Starting with the line that contains "Expand the full snippet list via View All" and going on through the end of the records, write those lines out again, requests included, with every coordinate in the answers shifted up by 121. Leave the pictures out of your answer.
+===+
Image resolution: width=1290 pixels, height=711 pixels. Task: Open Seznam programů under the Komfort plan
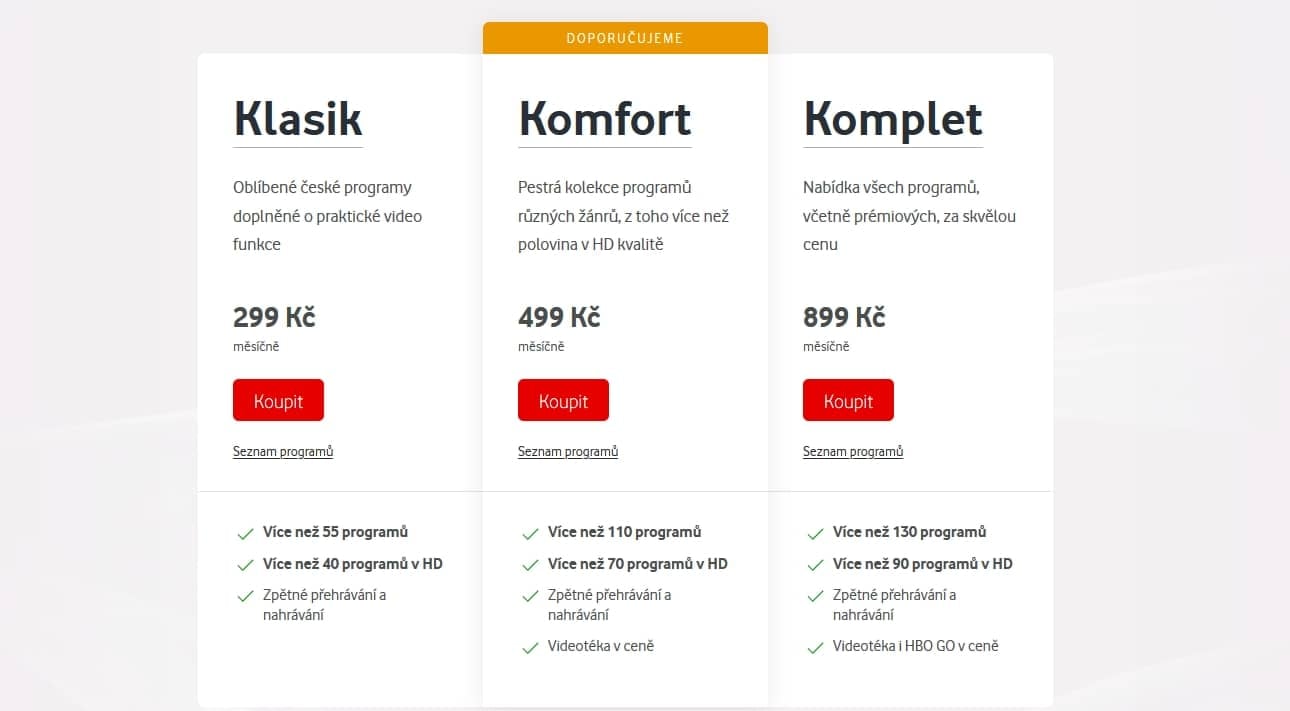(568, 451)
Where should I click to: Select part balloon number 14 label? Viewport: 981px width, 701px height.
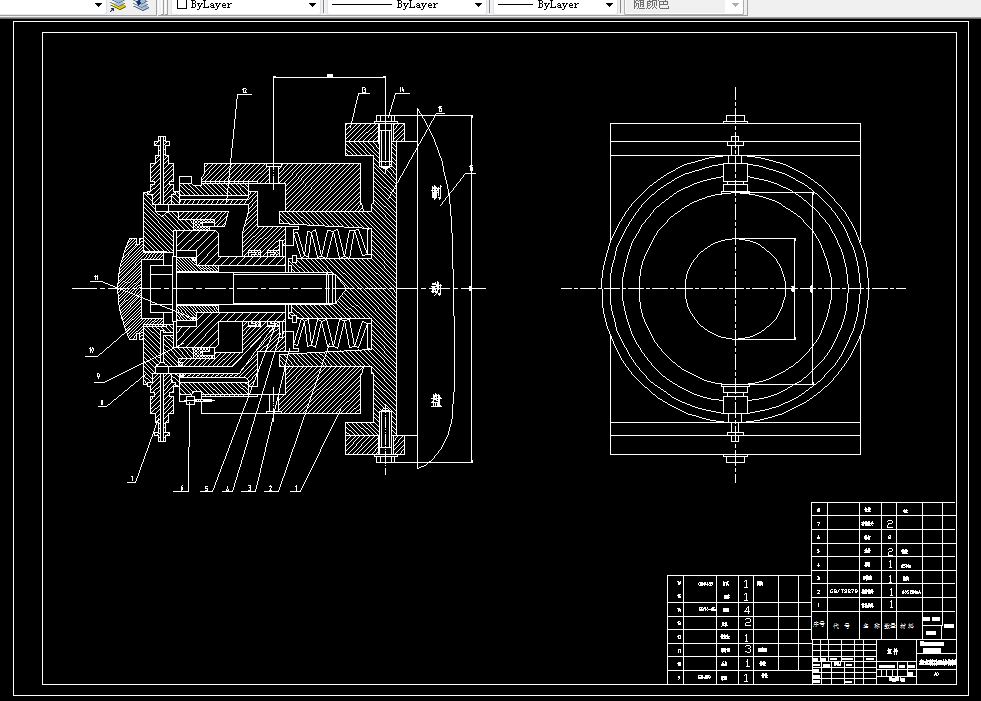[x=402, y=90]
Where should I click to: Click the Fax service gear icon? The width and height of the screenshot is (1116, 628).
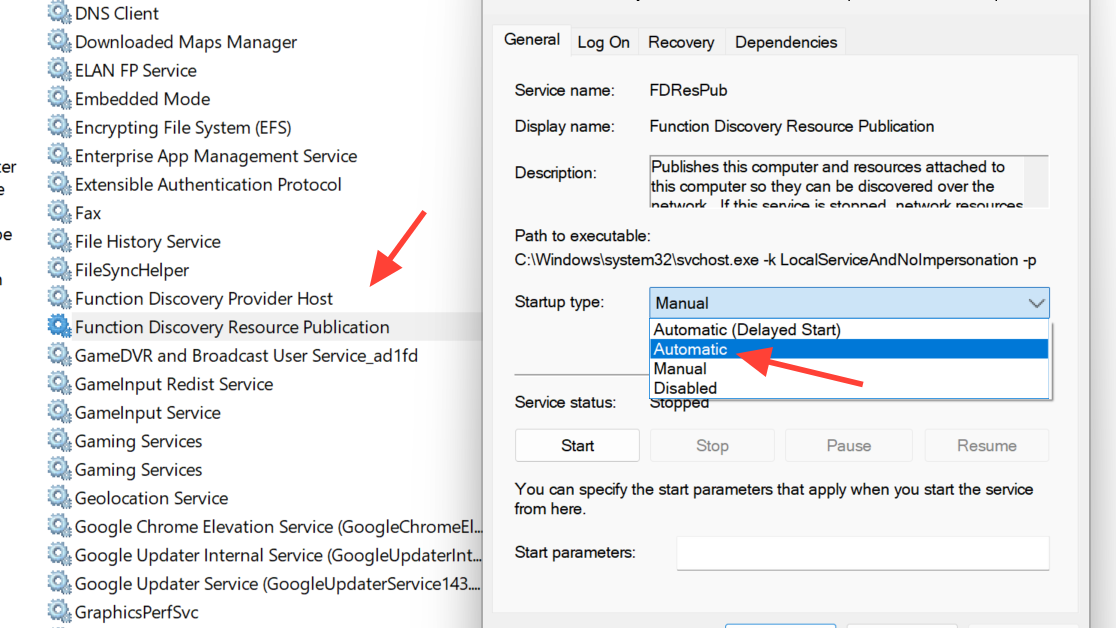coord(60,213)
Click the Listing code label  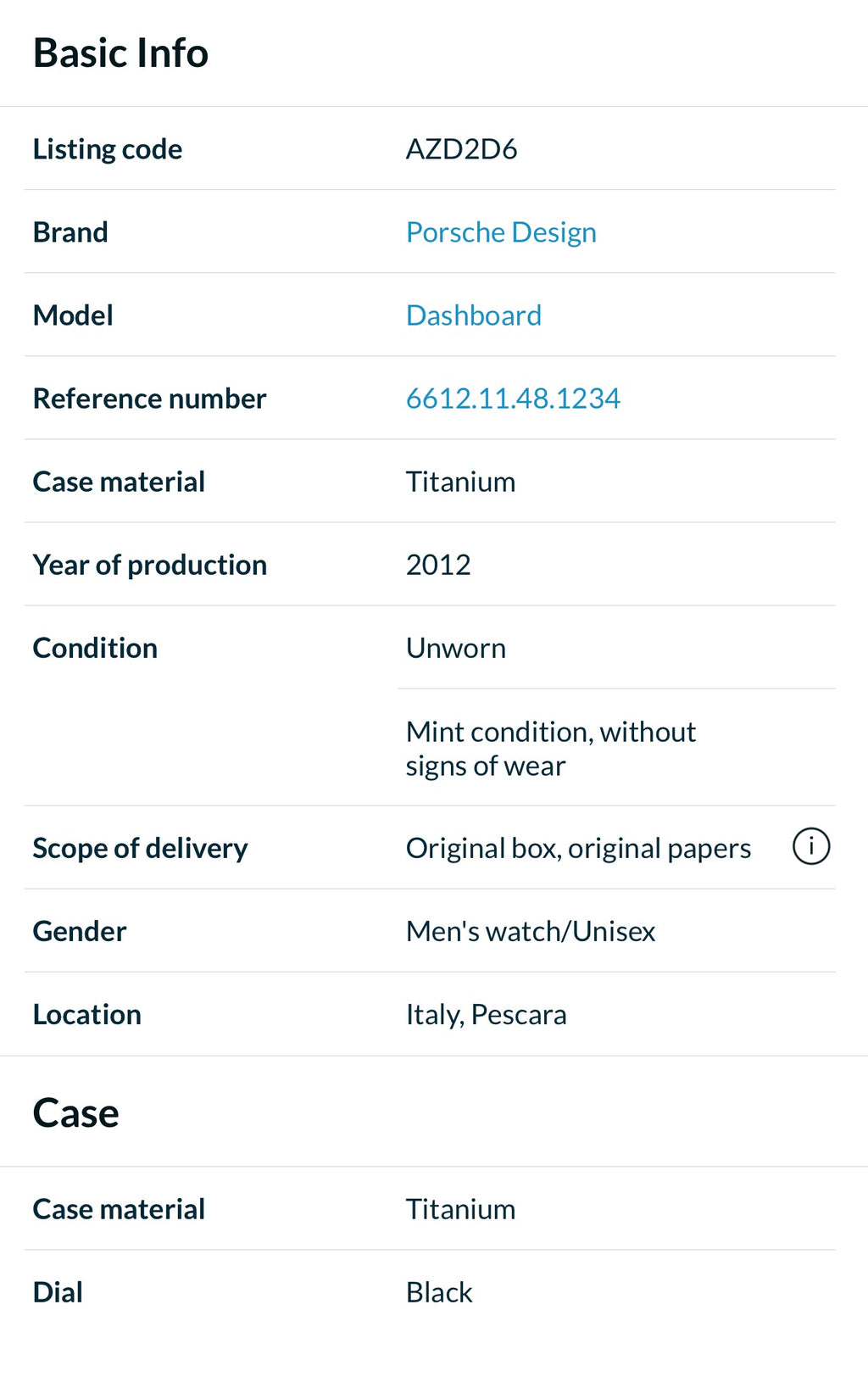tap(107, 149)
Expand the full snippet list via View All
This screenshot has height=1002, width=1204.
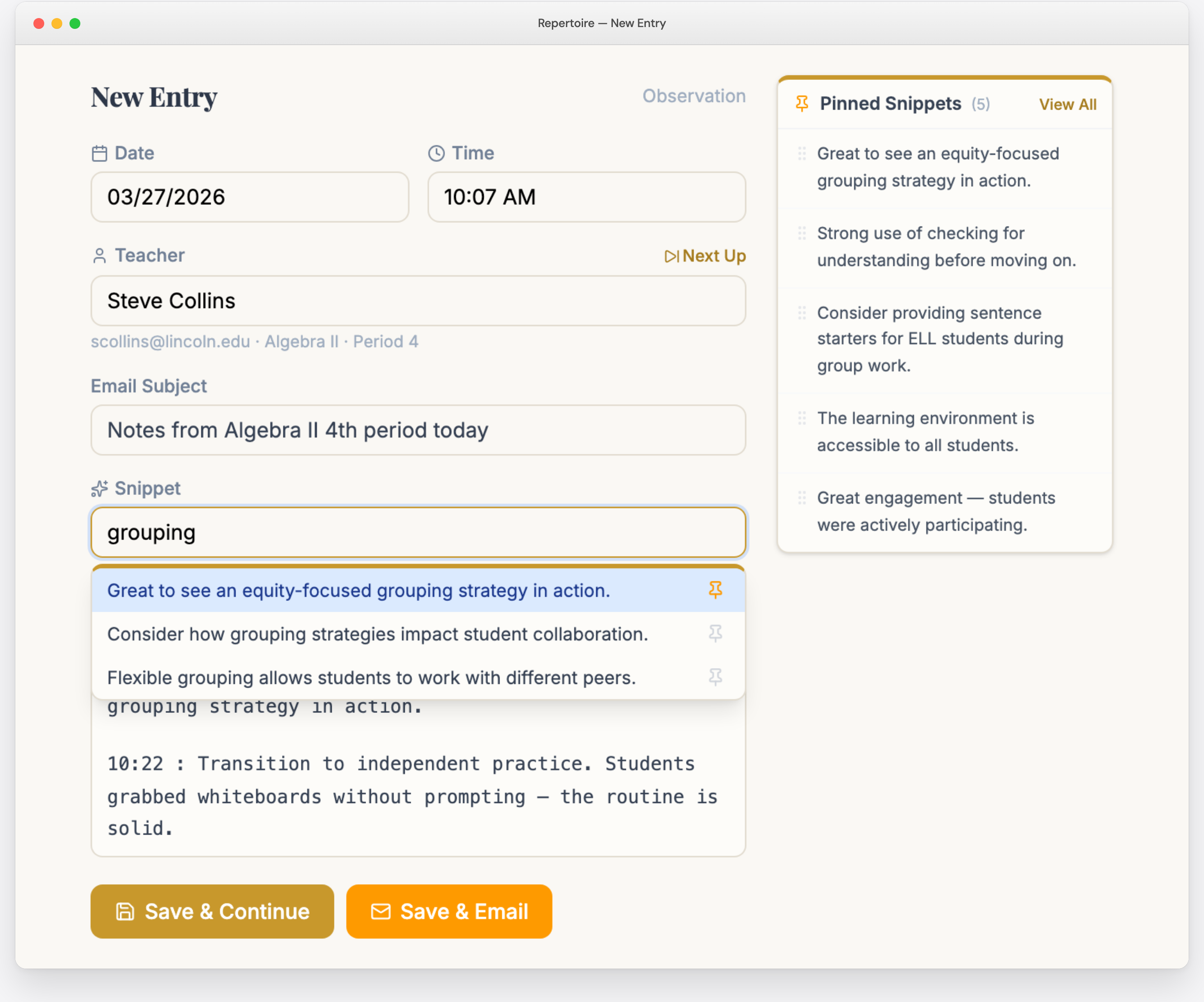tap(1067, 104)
+===+
**COMPLETE RESPONSE:**
Expand the full snippet list via View All
This screenshot has height=1002, width=1204.
tap(1188, 225)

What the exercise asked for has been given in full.